Les concédants ont, directement ou indirectement, investi dans le passé et investiront encore sans visibilité, sans engagement d'apport durable des navires, donc en prenant un risque important qui ne peut être assumé par les usagers : Relever les tarifs face à une activité en déclin pour " équilibrer " le budget est, en effet, la pire des politiques, le navire étant par essence mobile. Le concédant assumant de fait les conséquences des évolutions économiques, le rapport estime qu'il importe de lui donner la pleine responsabilité de la décision, à un niveau en rapport avec l'impact global du système portuaire, c'est-à-dire selon les cas, communal, départemental, régional, ou éventuellement national.

Les auteurs constatent, par ailleurs, que seuls payent ad valorem les produits passant en criée, pour toutes les taxes, redevances, cotisations. Les produits ne passant pas en criée ne payent que très partiellement, sur une base déclarative. Les contrôles de toute nature sont, en outre, principalement ciblés sur les produits passant en criée. Les auteurs soulignent qu'un système assis sur la valeur du poisson en criée pousse à l'évasion et est sans rapport avec le service rendu.

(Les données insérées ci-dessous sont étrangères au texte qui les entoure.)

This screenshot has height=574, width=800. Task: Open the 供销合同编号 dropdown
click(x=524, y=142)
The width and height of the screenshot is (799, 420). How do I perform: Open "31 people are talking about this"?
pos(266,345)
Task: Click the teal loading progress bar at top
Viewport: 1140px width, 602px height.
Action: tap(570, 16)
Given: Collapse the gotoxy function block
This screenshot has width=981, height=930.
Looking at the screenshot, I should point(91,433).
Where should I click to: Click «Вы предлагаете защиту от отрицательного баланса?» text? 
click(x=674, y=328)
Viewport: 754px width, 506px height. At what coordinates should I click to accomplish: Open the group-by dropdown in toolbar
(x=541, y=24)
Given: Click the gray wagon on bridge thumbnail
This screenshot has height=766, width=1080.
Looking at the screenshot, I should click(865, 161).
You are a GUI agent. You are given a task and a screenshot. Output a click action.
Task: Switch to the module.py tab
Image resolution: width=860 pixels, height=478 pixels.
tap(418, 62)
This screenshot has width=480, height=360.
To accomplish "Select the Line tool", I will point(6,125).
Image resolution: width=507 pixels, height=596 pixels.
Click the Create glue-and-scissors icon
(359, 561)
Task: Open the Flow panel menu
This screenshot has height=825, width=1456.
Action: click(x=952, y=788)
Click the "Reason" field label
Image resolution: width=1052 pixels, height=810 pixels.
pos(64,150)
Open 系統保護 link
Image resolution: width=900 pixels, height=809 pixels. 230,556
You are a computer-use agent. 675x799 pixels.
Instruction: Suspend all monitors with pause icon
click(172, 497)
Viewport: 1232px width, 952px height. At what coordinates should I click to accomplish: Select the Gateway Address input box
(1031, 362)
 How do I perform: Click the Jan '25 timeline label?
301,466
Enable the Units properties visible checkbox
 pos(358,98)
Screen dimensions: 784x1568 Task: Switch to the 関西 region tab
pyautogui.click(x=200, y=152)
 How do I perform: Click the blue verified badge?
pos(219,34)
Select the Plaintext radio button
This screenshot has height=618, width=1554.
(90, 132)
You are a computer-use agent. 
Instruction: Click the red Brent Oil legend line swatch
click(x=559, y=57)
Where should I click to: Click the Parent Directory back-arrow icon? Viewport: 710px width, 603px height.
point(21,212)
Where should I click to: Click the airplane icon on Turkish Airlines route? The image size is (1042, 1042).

Ils considèrent également que les fonctions liées à la première mise en marché des produits n'ont pas de lien obligatoire avec celles qui sont exercées par un port et suggèrent de dissocier les entités juridiques. Le système actuel de concessions des criées, à une Chambre de commerce et d'industrie (CCI) le plus souvent, est considéré comme, lourd, coûteux, opaque, peu réactif, inadapté à une gestion commerciale dynamique.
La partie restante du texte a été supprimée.